(Collection entries)
^^^^

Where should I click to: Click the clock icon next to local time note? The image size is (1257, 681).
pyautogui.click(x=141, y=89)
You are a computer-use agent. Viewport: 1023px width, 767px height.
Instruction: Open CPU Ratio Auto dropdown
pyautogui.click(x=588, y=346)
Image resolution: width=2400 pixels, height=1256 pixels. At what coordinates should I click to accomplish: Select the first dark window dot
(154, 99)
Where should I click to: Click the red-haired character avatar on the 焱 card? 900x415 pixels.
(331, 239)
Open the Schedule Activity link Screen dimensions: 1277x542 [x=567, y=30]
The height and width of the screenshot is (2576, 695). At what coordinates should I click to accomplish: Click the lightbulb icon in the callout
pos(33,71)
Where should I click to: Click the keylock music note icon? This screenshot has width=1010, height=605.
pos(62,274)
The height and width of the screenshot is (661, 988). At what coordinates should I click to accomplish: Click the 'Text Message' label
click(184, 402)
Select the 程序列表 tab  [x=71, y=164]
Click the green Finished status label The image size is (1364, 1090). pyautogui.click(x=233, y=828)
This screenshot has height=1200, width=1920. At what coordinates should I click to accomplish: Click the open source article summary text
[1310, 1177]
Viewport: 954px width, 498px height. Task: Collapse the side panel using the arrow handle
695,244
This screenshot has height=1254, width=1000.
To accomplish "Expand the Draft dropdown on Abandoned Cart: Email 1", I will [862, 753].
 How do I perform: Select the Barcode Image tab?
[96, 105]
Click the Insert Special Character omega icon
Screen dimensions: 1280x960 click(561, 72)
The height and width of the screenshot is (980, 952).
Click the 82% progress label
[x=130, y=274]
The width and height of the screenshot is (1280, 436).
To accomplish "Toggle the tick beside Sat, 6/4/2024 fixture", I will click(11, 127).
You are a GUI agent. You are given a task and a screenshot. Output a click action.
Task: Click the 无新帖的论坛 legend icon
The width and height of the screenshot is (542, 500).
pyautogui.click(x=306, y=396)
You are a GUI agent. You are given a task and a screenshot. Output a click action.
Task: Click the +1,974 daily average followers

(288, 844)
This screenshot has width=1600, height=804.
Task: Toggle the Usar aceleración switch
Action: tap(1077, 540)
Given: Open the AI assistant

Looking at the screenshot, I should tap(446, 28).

^^^^

§ Task to complete: Every record above has to appear again, word for word.

§ Written solution:
Where should I click to: Click the clock icon next to local time note? The image size is (1257, 681).
pyautogui.click(x=141, y=89)
You are a computer-use agent. Viewport: 1023px width, 767px height.
Instruction: Open CPU Ratio Auto dropdown
pyautogui.click(x=588, y=346)
Image resolution: width=2400 pixels, height=1256 pixels. At what coordinates should I click to accomplish: Select the first dark window dot
(154, 99)
Where should I click to: Click the red-haired character avatar on the 焱 card? 900x415 pixels.
(331, 239)
Open the Schedule Activity link Screen dimensions: 1277x542 [x=567, y=30]
The height and width of the screenshot is (2576, 695). At what coordinates should I click to accomplish: Click the lightbulb icon in the callout
pos(33,71)
Where should I click to: Click the keylock music note icon? This screenshot has width=1010, height=605.
pos(62,274)
The height and width of the screenshot is (661, 988). At what coordinates should I click to accomplish: Click the 'Text Message' label
click(184, 402)
Select the 程序列表 tab  [x=71, y=164]
Click the green Finished status label The image size is (1364, 1090). pyautogui.click(x=233, y=828)
This screenshot has height=1200, width=1920. At what coordinates should I click to accomplish: Click the open source article summary text
[1310, 1177]
Viewport: 954px width, 498px height. Task: Collapse the side panel using the arrow handle
695,244
This screenshot has height=1254, width=1000.
To accomplish "Expand the Draft dropdown on Abandoned Cart: Email 1", I will [862, 753].
 How do I perform: Select the Barcode Image tab?
[96, 105]
Click the Insert Special Character omega icon
Screen dimensions: 1280x960 click(561, 72)
The height and width of the screenshot is (980, 952).
Click the 82% progress label
[x=130, y=274]
The width and height of the screenshot is (1280, 436).
To accomplish "Toggle the tick beside Sat, 6/4/2024 fixture", I will click(11, 127).
You are a GUI agent. You are given a task and a screenshot. Output a click action.
Task: Click the 无新帖的论坛 legend icon
The width and height of the screenshot is (542, 500).
pyautogui.click(x=306, y=396)
You are a GUI agent. You are given a task and a screenshot. Output a click action.
Task: Click the +1,974 daily average followers

(288, 844)
This screenshot has width=1600, height=804.
Task: Toggle the Usar aceleración switch
Action: tap(1077, 540)
Given: Open the AI assistant

Looking at the screenshot, I should tap(446, 28).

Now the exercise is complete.